Object: | Drawings of the Amistad Prisoners, by William H. Townsend |
Date: | 1839 |
Medium: | Graphite, paper |
Where to find: | Beinecke Rare Book and Manuscript Library |
What to know: In 1839, the Spanish slave ship Amistad, carrying 53 Africans who had previously been abducted from their homeland to be sold as slaves, set sail from Havana on its way to a plantation in Puerto Principe, Cuba. During that journey, the captives revolted, killing the ship’s captain and other crew members but sparing the life of the ship’s navigator so that he could direct them on a course back to Africa. Instead, the navigator surreptitiously steered the ship north and west and, eventually, the Amistad was seized by the U.S. Navy off the coast of Long Island. The Africans were transported to New Haven to await trial for mutiny, murder, and piracy.
New Haven resident William H. Townsend made pencil sketches of the Amistad captives while they were awaiting trial. After two years, their case was successfully argued before the U.S. Supreme Court. The survivors returned to Sierra Leone in 1842; a number of the original captives died awaiting trial and are buried in Grove Street Cemetery in New Haven.
Townsend recorded the names of his subjects in these sketches, drawn at the time of their trial.
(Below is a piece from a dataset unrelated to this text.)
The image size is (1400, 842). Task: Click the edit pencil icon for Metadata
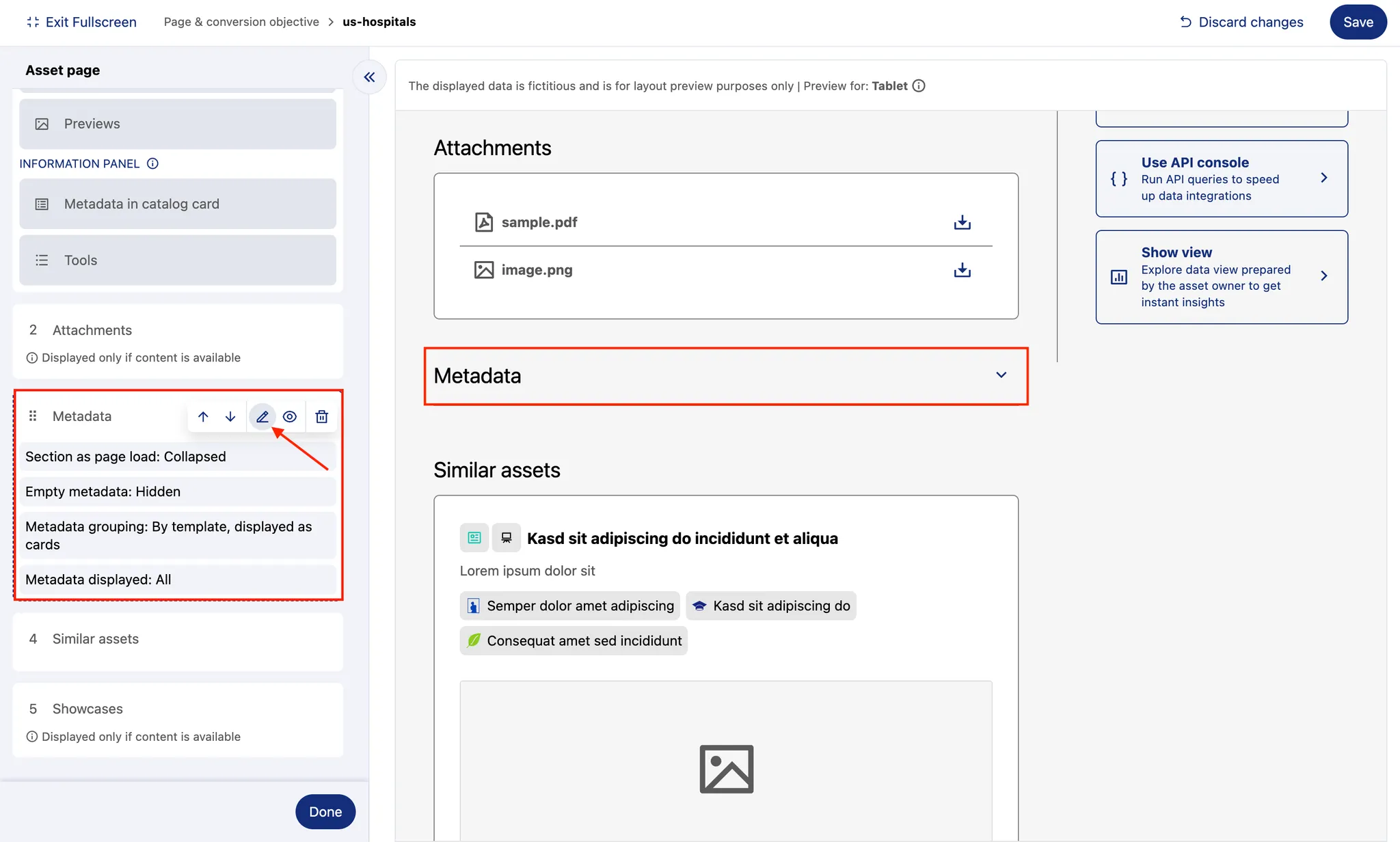click(x=262, y=416)
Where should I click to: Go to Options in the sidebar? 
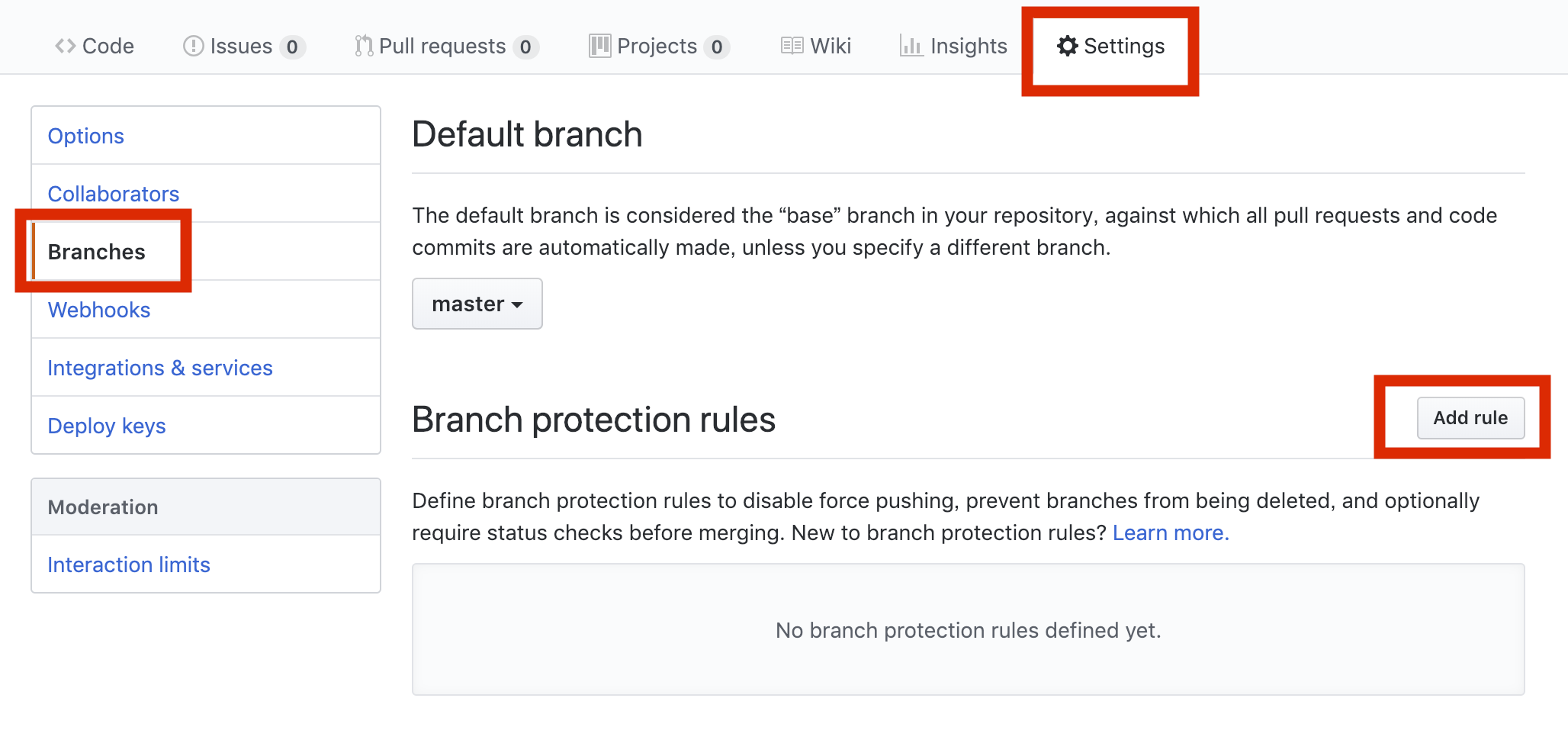coord(85,135)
From the expert: “The Amistad rebels were the focus of local and even national attention during their trial and imprisonment in New Haven,” says Hope McGrath, research coordinator for Yale, New Haven, and Connecticut History at the Beinecke Rare Book and Manuscript Library. “In these sketches, the teenage artist William Townsend left us not only a remarkable record of the people at the center of this pivotal event, but also captured the distinctive features — the humanity — of the individuals whose freedom was on trial in 1839.”